One defense official, speaking on condition of anonymity because no decisions have been announced, said the idea would be to create ''a momentary overlap of at least a brigade'' -- meaning roughly 3,500 troops. Another official said the increase might be ''from the low 3,000s to the high 4,000s.'' This was the latest indication that any significant cut in the US force of about 130,000 in Iraq may be unlikely in the immediate future.
President George W. Bush said on Tuesday at a news conference with Iraqi Prime Minister Nuri al-Maliki that more US and Iraqi troops would be deployed in Baghdad from other parts of Iraq to try to curb sectarian violence in the capital amid concern that the country is sliding toward civil war.
US Army units generally serve one-year tours in Iraq, and Marine Corps units generally serve seven-month stints.
But at key times in the war -- for example during Iraqi elections in 2005 and during the return of sovereignty in 2004 -- the Pentagon has delayed the departure of thousands of troops to beef up the American presence temporarily.
''We've got units constantly flowing in and out,'' one official said.
Another official said there was concern over keeping troops, facing stress and peril, longer than they had expected.
''It's always painful to try to tell a unit they are staying longer than they were supposed to stay,'' this official said.
War Support Eroding
Opinion polls show eroding U.S. public support for the war and Bush's handling of it as congressional elections approach in November.
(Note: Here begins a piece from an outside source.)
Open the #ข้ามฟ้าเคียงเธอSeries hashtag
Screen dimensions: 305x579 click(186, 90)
The U.S. military death toll in the war, which began in March 2003, stood at 2,565 on Wednesday, with 19,157 wounded, the Pentagon said.
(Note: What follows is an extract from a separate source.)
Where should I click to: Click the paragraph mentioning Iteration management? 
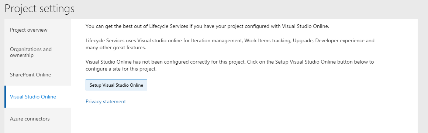coord(230,44)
Soldiers from an Army brigade from Fort Lewis in Washington state have begun arriving in Iraq, and soldiers from another Army brigade based in Germany are due soon, officials said. In May, the military put on hold the Germany-based brigade's deployment to Iraq amid talk of cutting the U.S. force, but earlier this month it was given the order to deploy.
Army Gen. George Casey, the top US commander in Iraq, last month expressed confidence that the military would be able to cut the size of the U.S. force there over the rest of the year. Defense officials months ago had said one option was to drop to about 100,000 troops.
But Bush, Casey and Defense Secretary Donald Rumsfeld have emphasized that reductions in the US force depended on the security situation in Iraq and the development of US-trained Iraqi government security forces.